Issue with opening the file in downloaded dataset

Hi Dear Course Support Team,

I already downloaded the dataset which is extracted to a folder following by loading it into a Pandas data frame.
However, when I click on fileopen and go inside the corresponding folder to select one of the CSV files containing the description of the columns in the various data files, I see the following error:

May you please take a look at this issue.

The fileopen functionality is reserved for opening notebooks.

You need to use read_csv() function from pandas to open such file.

Hi Sebastian,

Thank you for your reply.
I already tried that but it issues the following error:

According to the error (albeit it would be great if you shown the whole error next time) there’s no data in this file.

Make sure that it has data. Try opening this on your system and see what it contains.
Perhaps during download something went wrong.

Hi Sebastian,

Thank you for follow-up.

All the CSV files inside the zipped folder were loaded successfully according to the following screenshot.

That column description CSV file is the one seems to be problematic issuing the following UnicodeDecodeError (I copy/pasted the whole error here with screenshot for your convenience):

That is why I tried opening the content of that CSV file manually via fileopen and going inside the corresponding folder to see the content of that file which showed an error:
… columns_description.csv is not UTF-8 encoded

UnicodeDecodeError Traceback (most recent call last)
/tmp/ipykernel_37/ in
1 # Columns Description data
----> 2 cols_desc_df = pd.read_csv(‘home-credit-default-risk/HomeCredit_columns_description.csv’)

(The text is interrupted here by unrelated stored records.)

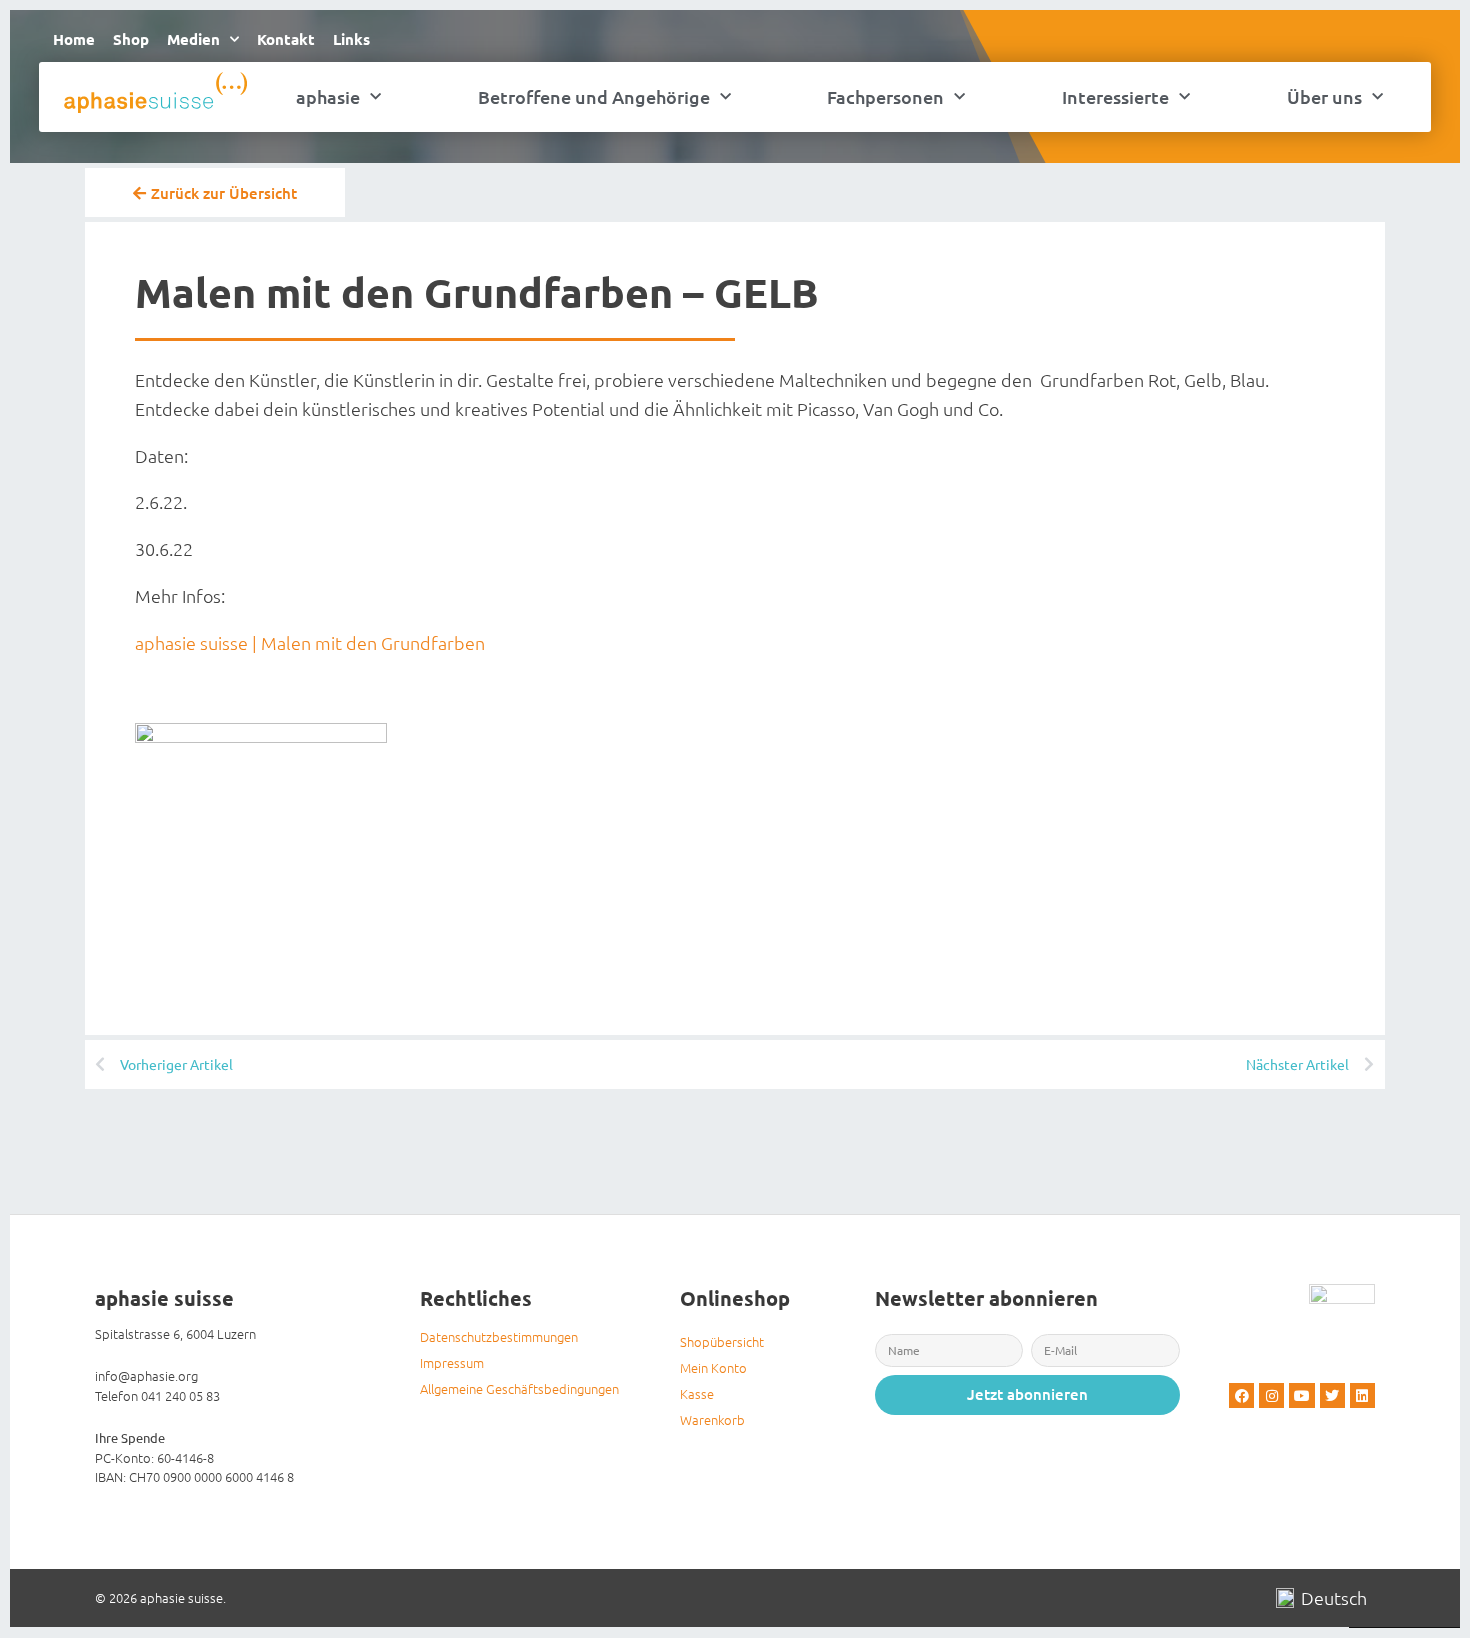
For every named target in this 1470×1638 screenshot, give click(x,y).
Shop (131, 39)
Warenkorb (712, 1419)
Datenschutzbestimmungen (499, 1336)
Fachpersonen (885, 96)
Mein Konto (713, 1367)
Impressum (452, 1362)
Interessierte (1115, 96)
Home (74, 39)
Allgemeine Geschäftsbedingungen (519, 1388)
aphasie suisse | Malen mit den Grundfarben (310, 642)
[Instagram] (1271, 1395)
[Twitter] (1332, 1395)
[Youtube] (1301, 1395)
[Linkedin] (1362, 1395)
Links (351, 39)
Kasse (697, 1393)
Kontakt (286, 39)
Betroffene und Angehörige (594, 96)
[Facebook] (1241, 1395)
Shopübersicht (722, 1341)
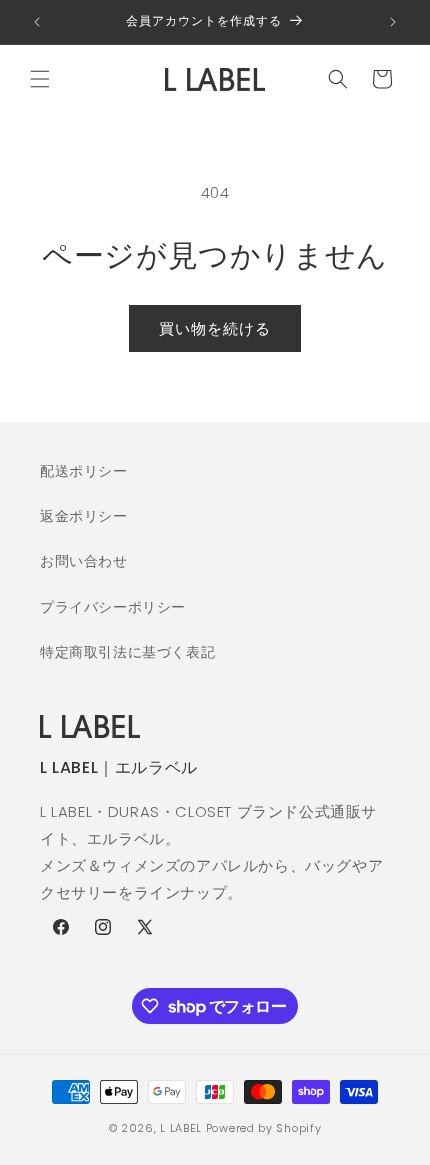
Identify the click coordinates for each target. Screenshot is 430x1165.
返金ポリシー (84, 516)
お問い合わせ (84, 561)
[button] (40, 79)
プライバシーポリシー (113, 607)
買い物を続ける (215, 328)
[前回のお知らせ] (37, 22)
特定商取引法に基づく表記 (127, 652)
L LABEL (181, 1128)
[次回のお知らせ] (393, 22)
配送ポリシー (84, 471)
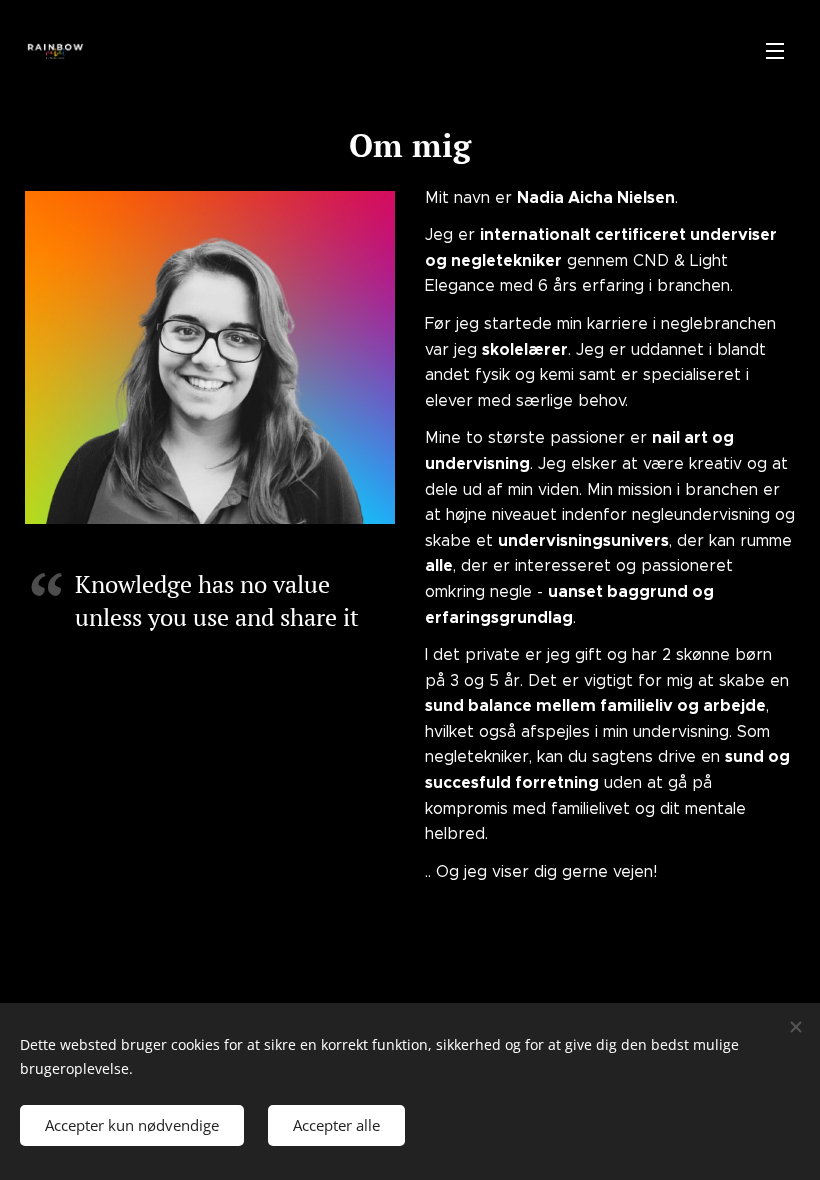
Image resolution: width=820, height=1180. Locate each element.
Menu (775, 50)
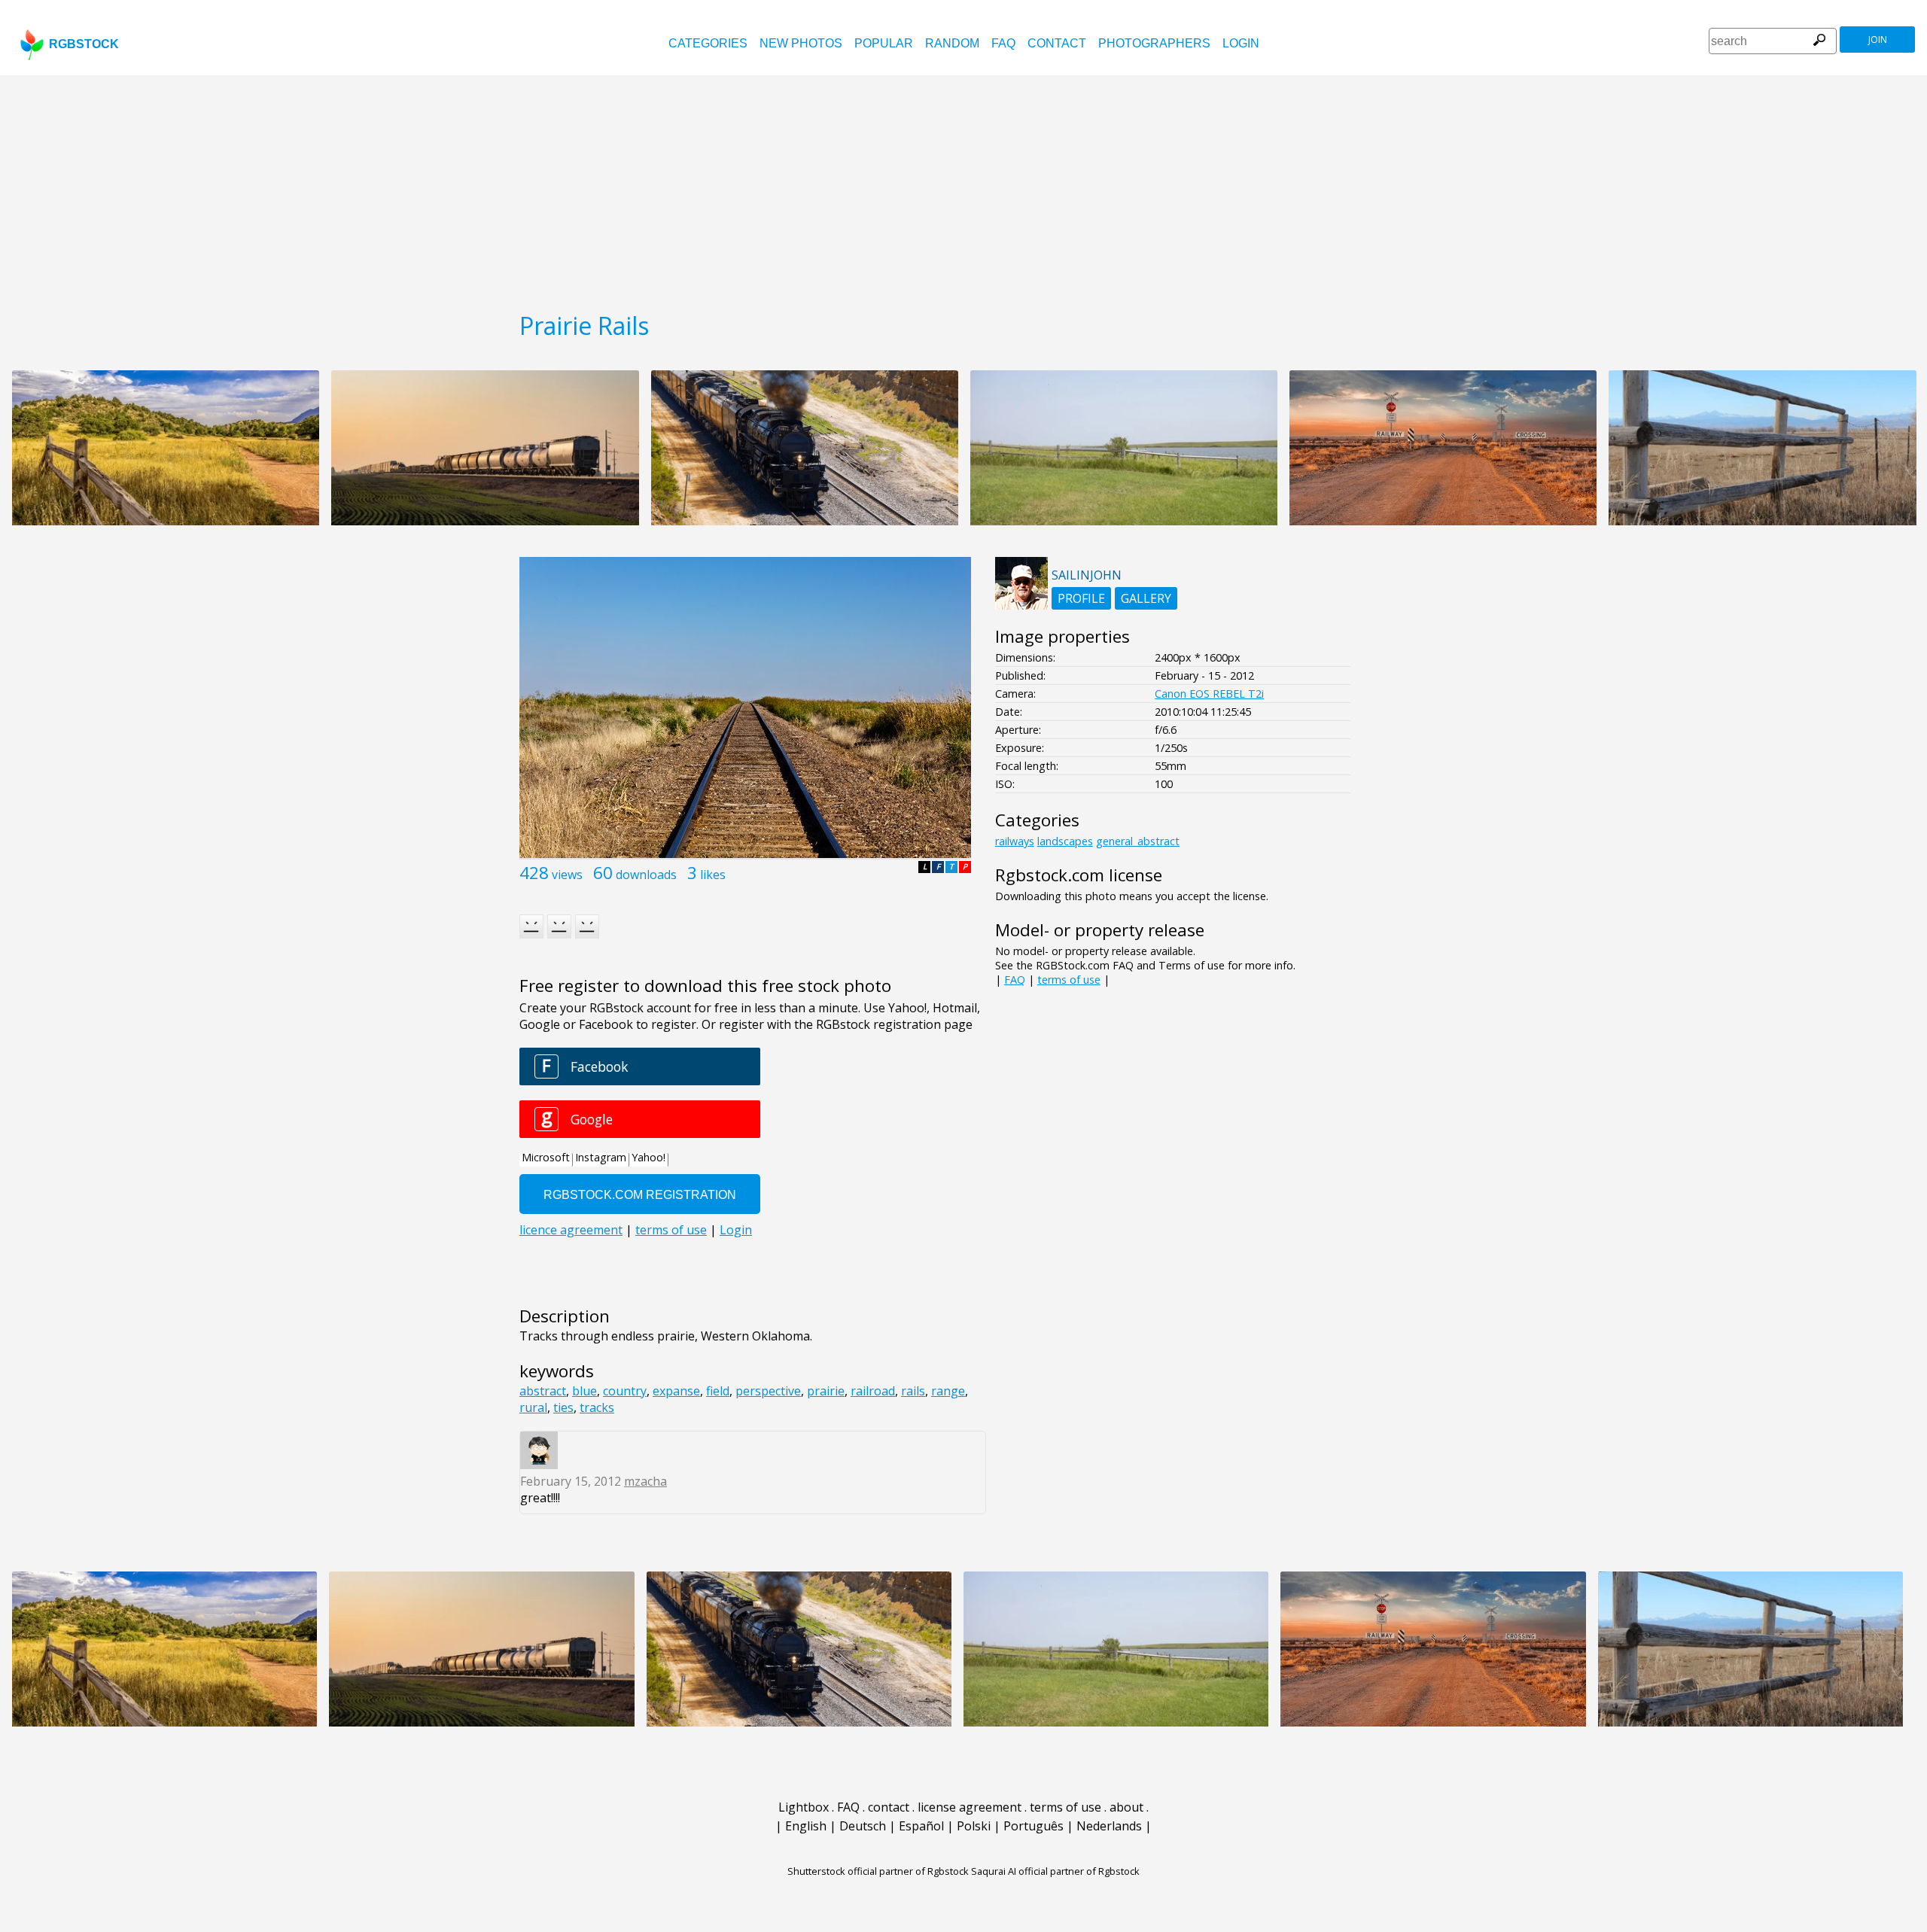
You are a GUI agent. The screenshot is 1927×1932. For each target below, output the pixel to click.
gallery (1146, 598)
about (1126, 1807)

/opt/conda/lib/python3.9/site-packages/pandas/util/ in wrapper(*args, **kwargs)
309 stacklevel=stacklevel,
310 )
→ 311 return func(*args, **kwargs)
313 return wrapper

/opt/conda/lib/python3.9/site-packages/pandas/io/parsers/ in read_csv(filepath_or_buffer, sep, delimiter, header, names, index_col, usecols, squeeze, prefix, mangle_dupe_cols, dtype, engine, converters, true_values, false_values, skipinitialspace, skiprows, skipfooter, nrows, na_values, keep_default_na, na_filter, verbose, skip_blank_lines, parse_dates, infer_datetime_format, keep_date_col, date_parser, dayfirst, cache_dates, iterator, chunksize, compression, thousands, decimal, lineterminator, quotechar, quoting, doublequote, escapechar, comment, encoding, encoding_errors, dialect, error_bad_lines, warn_bad_lines, on_bad_lines, delim_whitespace, low_memory, memory_map, float_precision, storage_options)
584 kwds.update(kwds_defaults)
→ 586 return _read(filepath_or_buffer, kwds)

/opt/conda/lib/python3.9/site-packages/pandas/io/parsers/ in _read(filepath_or_buffer, kwds)
481 # Create the parser.
→ 482 parser = TextFileReader(filepath_or_buffer, **kwds)
484 if chunksize or iterator:

/opt/conda/lib/python3.9/site-packages/pandas/io/parsers/ in init(self, f, engine, **kwds)
809 self.options[“has_index_names”] = kwds[“has_index_names”]
→ 811 self._engine = self._make_engine(self.engine)
813 def close(self):

/opt/conda/lib/python3.9/site-packages/pandas/io/parsers/ in _make_engine(self, engine)
1038 )
1039 # error: Too many arguments for “ParserBase”
→ 1040 return mapping[engine](self.f, **self.options) # type: ignore[call-arg]
1042 def _failover_to_python(self):

/opt/conda/lib/python3.9/site-packages/pandas/io/parsers/ in init(self, src, **kwds)
67 kwds[“dtype”] = ensure_dtype_objs(kwds.get(“dtype”, None))
68 try:
—> 69 self._reader = parsers.TextReader(self.handles.handle, **kwds)
70 except Exception:
71 self.handles.close()

/opt/conda/lib/python3.9/site-packages/pandas/_libs/parsers.pyx in pandas._libs.parsers.TextReader.cinit()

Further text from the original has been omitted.